逆に隙間が広すぎると、金属同士が激しくぶつかり、「カチカチ」という異音(タペット音)が発生し、部品を傷めてしまいます。

2. 調整の鉄則:「冷間時」と「圧縮上死点」

調整を行う上で絶対に守らなければならないルールが2つあります。

  • エンジンが冷えている時に行う: 金属が伸びていない状態で測るのが基本です。
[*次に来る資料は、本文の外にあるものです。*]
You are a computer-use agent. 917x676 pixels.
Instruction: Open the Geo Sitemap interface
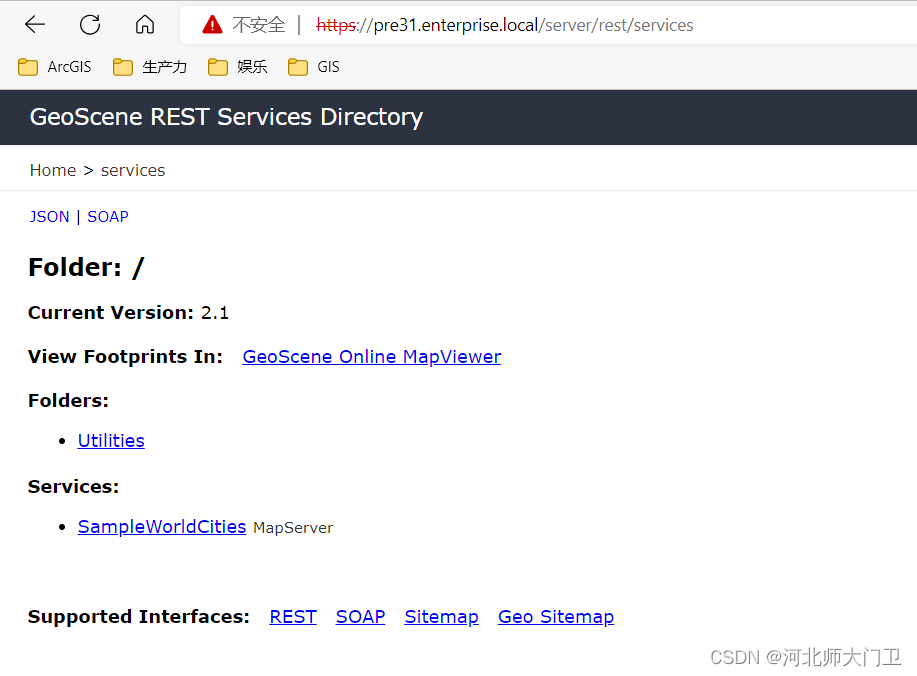click(555, 616)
  • 「圧縮上死点」を出す: ピストンが一番上にあり、吸気・排気の両方のバルブが完全に閉まっている位置で調整します。フライホイールの「Tマーク」を合わせる、おなじみの作業ですね。

3. カブ(75cc/ハイカム車)の調整目安

メーカーやカムの仕様によって異なりますが、一般的な目安は以下の通りです。

  • 吸気側(IN):0.05mm

  • 排気側(EX):0.05mm (※ボアアップ及びハイカムの説明書に指定がある場合は、そちらを優先してください)

4. 職人技「シックネスゲージ」の感触

0.05mmという薄さを測るには「シックネスゲージ」を使います。 調整のコツは、ゲージを差し込んで動かした時に、**「羊羹(ようかん)を切るような、ヌルッとした軽い抵抗感」**がある状態にすることです。

  • スカスカなら「広すぎ」

  • 動かないなら「狭すぎ」

  • 絶妙な抵抗があれば「合格」です。

5. 調整後のチェック

調整が終わったら、手でクランクを数回回して、もう一度「Tマーク(上死点)」を合わせて隙間を確認してください。一度締めても微妙にズレることがあるので、この「二度手間」がエンジンの完成度を上げます。

最後までお読み頂きありがとうございました。